Before I even talk about the new year, it is worth acknowledging that 2015 was a good "growth" year for me.
* I addressed some of the physical pain and restrictions on my legs that were blocking me from enjoying dance and other activities. I'm stronger and more fit than any time in the last 10 years, even accounting for the injury to my foot.
* I've become a better listener, and more conscious of my flaws. And better at being more open.
* I started to be more serious about making changes to my life, talking or writing about some of the things that bother me, and trying to correct them.
* I had good experiences, interesting travel opportunities, made new friends, and rekindled some lost friendships.
* I was able to work on my self-image...including a pretty cool photoshoot.
I”m still working out the “implementation details” for what I want to do in 2016 — ways to make them measurable and actionable — but for the next year, I have two semi contradictory goals:
* Really put hard work into the things that are holding me back.
* Learn to relax and learn to enjoy life as it is. I am at my worst when I am sad, angry, or frustrated, so I should stop doing things that make me sad, angry, or frustrated.
In the first category, I’m focusing on deeper “fundamentals”, because I think that addressing them makes everything more solvable.
* I want to get better at organizing things in my life and keeping track of things I’ve learned, so that I can tackle all of life’s projects more effectively.
* I want to continue to improve my physical health: eat better, exercise more consistently, get back to dancing, and dedicate regular time to stretching and flexibility.
* I want to keep improving my interpersonal skills. Be a better listener. Be more understanding and empathetic of others. Be clearer about my emotions, what I feel and what I want, but in a way that promotes better relationships. Find ways to succeed without being a bull in a china shop. Be a better friend. Make more friends.
* I want to give myself 15-30 minutes a day to just rest. Mindfulness meditation is part of it, but I’ve decided if I’m going to do that, I also need to have a way to record the thoughts that come up in the process, so that I can look for ways to close those “open loops”.
* I need to find at least one good project that inspires my creativity. It might be something artistic (like drawing), it might be creating some new fictional worlds, it might be a programming project to freshen up my skills. Hell, it might be more than one project so that I do all of these things. But I want to commit to at least one good project and to reserving some time to be creative.
* I want to do more thinking about my values and goals, and how they impact my life. I want to live those values more consciously.
* When I’m sore or hurt (physically or emotionally), I need to find constructive ways to address those things. I fall back onto bad habits when I’m feeling down.
That’s already a lot, and I’m probably going to have to break these up into smaller tasks and approach them slowly.
The second category is more fuzzy. The closest thing I have to a mission statement is “Find many ways to be happy and stay happy (…but not at the expense of others.)”

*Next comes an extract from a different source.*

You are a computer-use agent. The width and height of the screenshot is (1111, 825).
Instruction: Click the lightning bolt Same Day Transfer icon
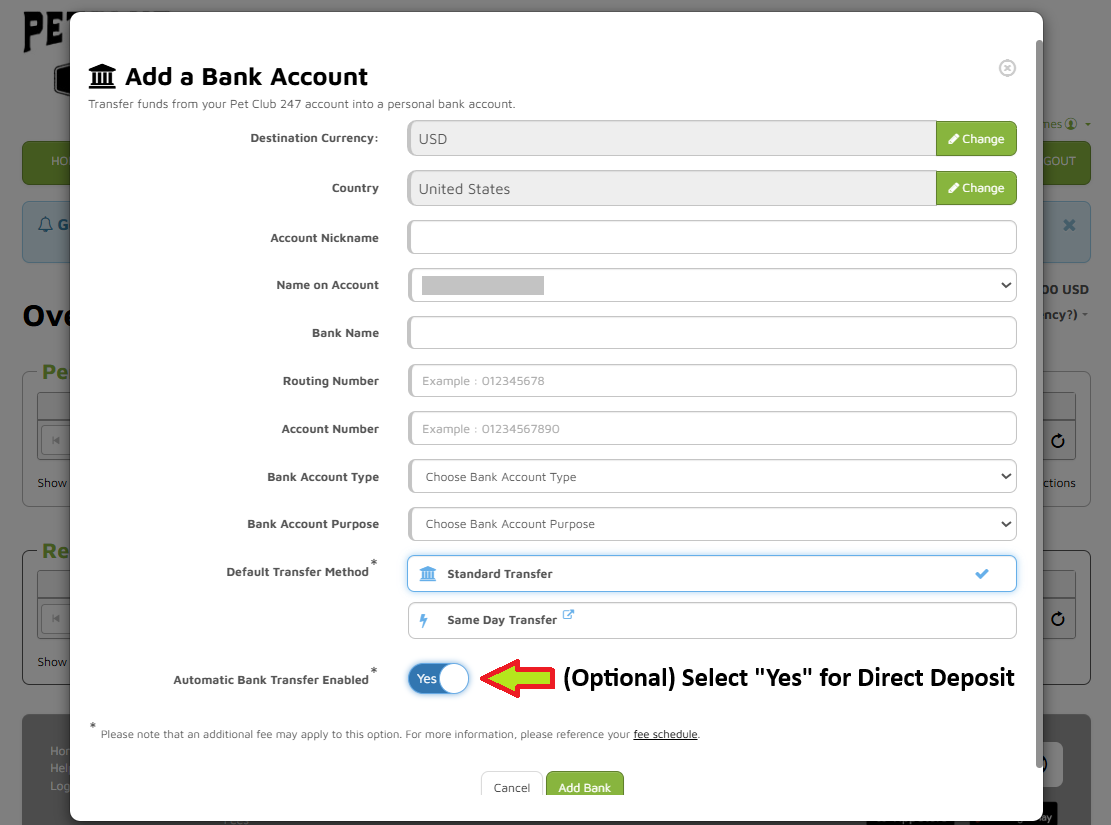(x=424, y=621)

I feel that I am a considerate person, so the appended clause may not make a lot of sense. Let me unpack a little -- this came out of a conversation with a friend not too long ago. Her point to me was that I need to be more selfish, that I’ve occasionally let people take advantage of my good nature. I got pedantic and searched for a better word, because the encyclopedia definition for selfish doesn’t fit what I’m looking for:
“(of a person, action, or motive) lacking consideration for others; concerned chiefly with one’s own personal profit or pleasure.”
That’s not the person I want to be. The word I come back to is assertiveness (from How to be an Adult). Being clear about who I am and what I want. Taking responsibility for caring for myself and not letting others divert me from my core values or hurt me willfully. I don’t want to be selfish and uncaring about others, but I need to focus on taking care of myself first, and being willing to walk away or assert myself when someone isn’t respecting my boundaries.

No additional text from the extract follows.